═══ DATASET RECORDS
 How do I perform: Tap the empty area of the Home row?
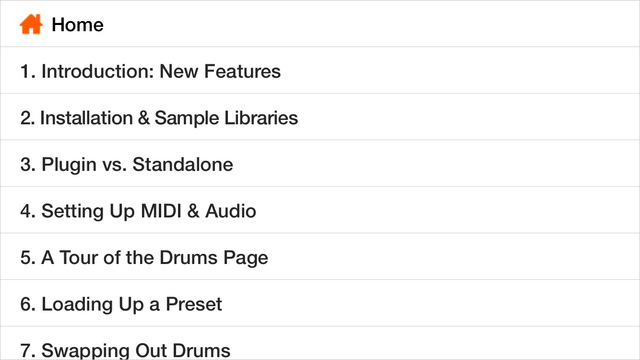point(367,24)
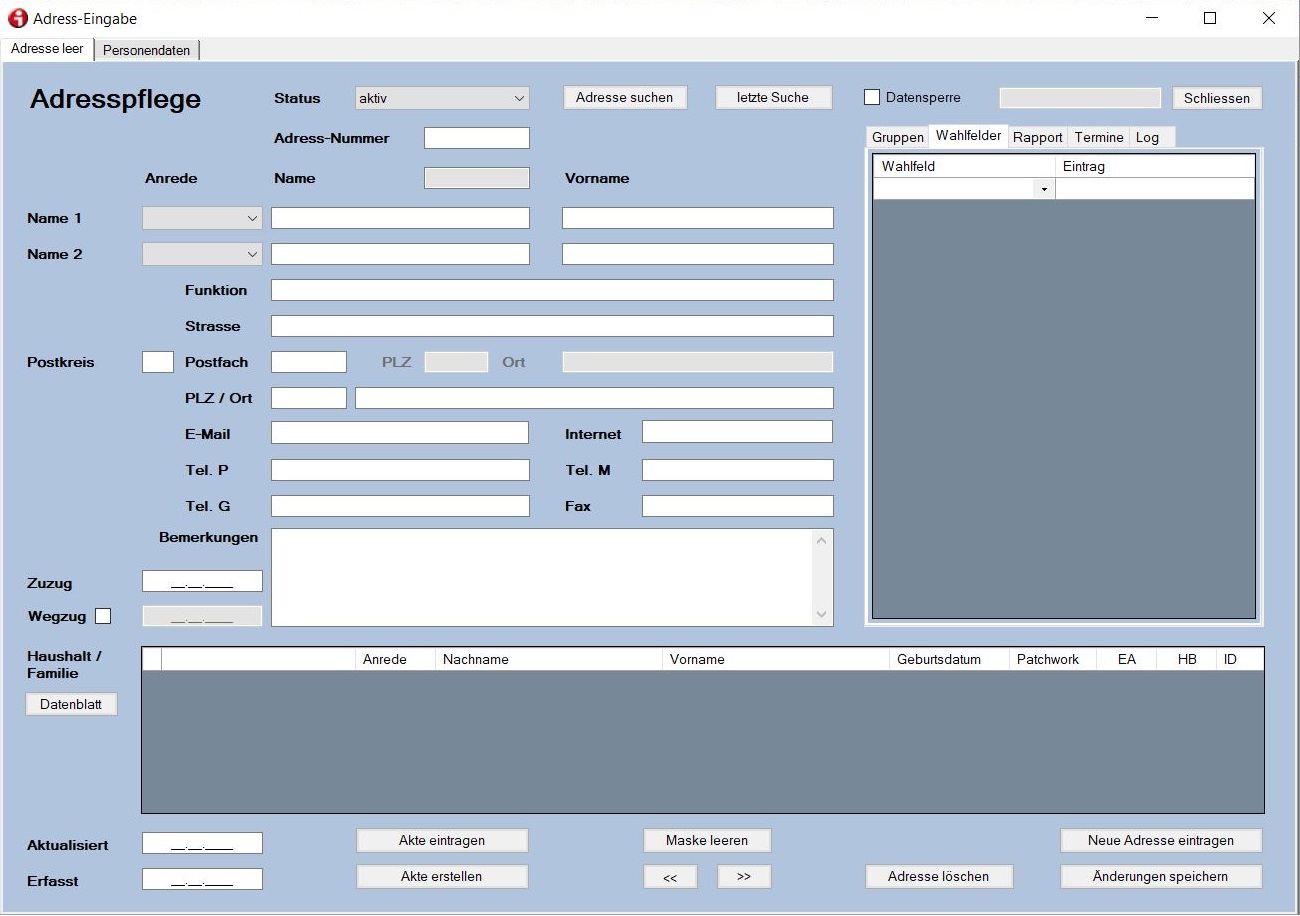Open the Status dropdown showing aktiv

pos(442,98)
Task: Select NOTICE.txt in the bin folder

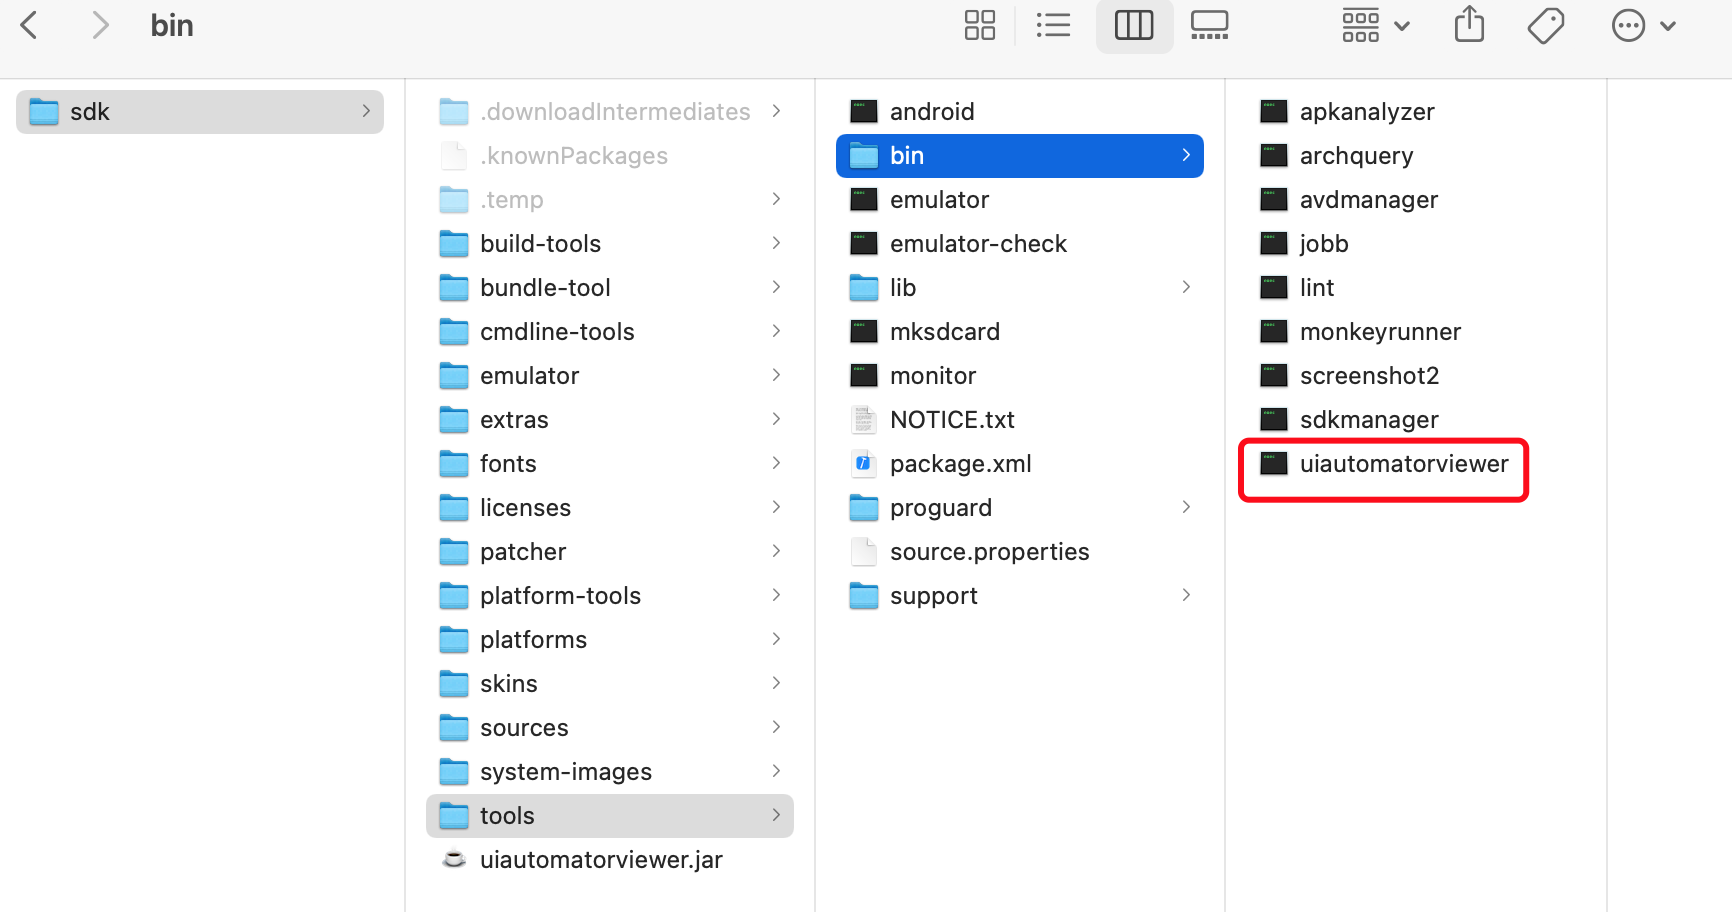Action: pos(952,419)
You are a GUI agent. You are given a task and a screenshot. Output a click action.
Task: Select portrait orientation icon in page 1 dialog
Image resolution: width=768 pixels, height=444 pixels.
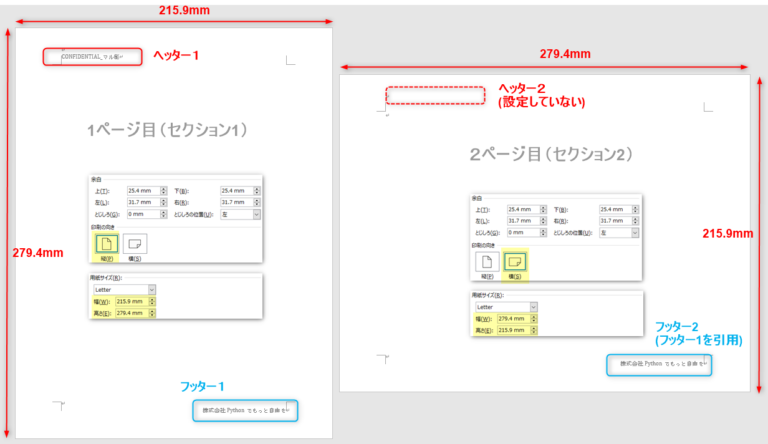tap(106, 243)
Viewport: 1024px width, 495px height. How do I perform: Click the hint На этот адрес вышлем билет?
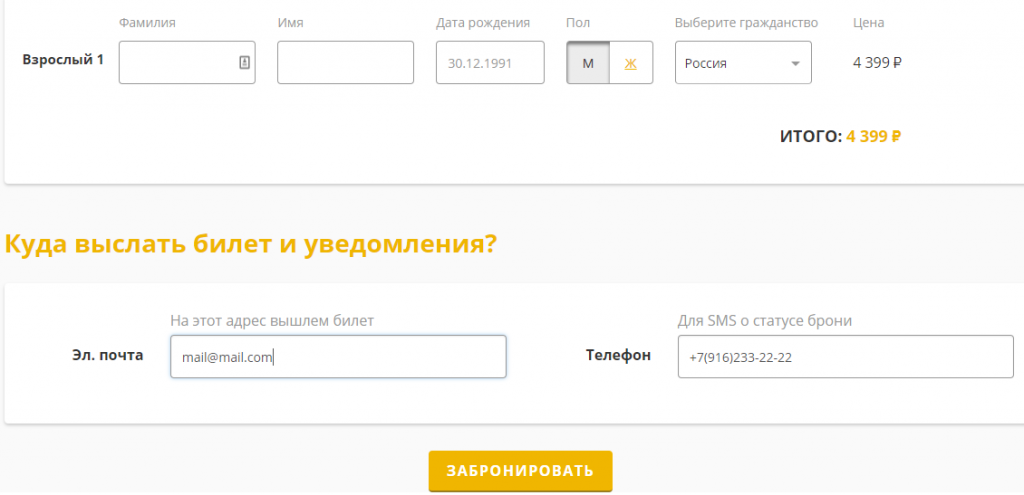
══════
BRIEF: Output, word for word, the full listing above, with no pictures.

RESPONSE FOR THIS EXERCISE:
 How do I perform: Tap the empty area of the Home row?
point(367,24)
Open the Status dropdown showing aktiv

pos(442,98)
Task: Select NOTICE.txt in the bin folder

Action: pos(952,419)
You are a GUI agent. You are given a task and a screenshot. Output a click action.
Task: Select portrait orientation icon in page 1 dialog
Image resolution: width=768 pixels, height=444 pixels.
tap(106, 243)
Viewport: 1024px width, 495px height. How do I perform: Click the hint На этот адрес вышлем билет?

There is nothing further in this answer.